Apple may be lining up agreements and arrangements that will clear the path for the company to roll out internet and cloud services to support staples like iTunes and the anticipated Apple Music streaming service.
Information so far is snatched from sources and insiders. V3 asked Apple whether it had a comment to make on the rumoured plans, but the company had not replied at the time of publication.
A report on Bloomberg quoted "sources" as saying that Apple intends to compete with existing providers like Microsoft, Amazon and Google. The firm is apparently altering its data centres to do more in terms of cloud services.

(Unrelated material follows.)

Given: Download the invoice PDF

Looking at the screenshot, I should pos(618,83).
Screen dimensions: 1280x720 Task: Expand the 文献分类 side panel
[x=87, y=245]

Apple is certainly building new data centres, and is reportedly about to launch a streaming media service called Music that is likely to put a huge load on the company servers.
Frank Frankovsky, chairman and president of the Open Compute Project Foundation, told Bloomberg about the likelihood of such a move.
"All of these cloud giants want to be the platform on which you run your digital life. If that's the case, they all need to have a similar cost structure to be competitive," he said.
Apple spent much of the start of this year talking about its data centre plans and its use of green technology. The firm revealed plans in February to spend €1.7bn on new data centres in Ireland and Denmark as mocked up below.
Chief executive Tim Cook, a man lauded for his green efforts by groups including Greenpeace, said at the time that the premises are a response to an increased market for Apple products and services.
"This significant new investment represents Apple's biggest project in Europe to date," he said.
"We're thrilled to be expanding our operations, creating hundreds of local jobs and introducing some of our most advanced green building designs yet."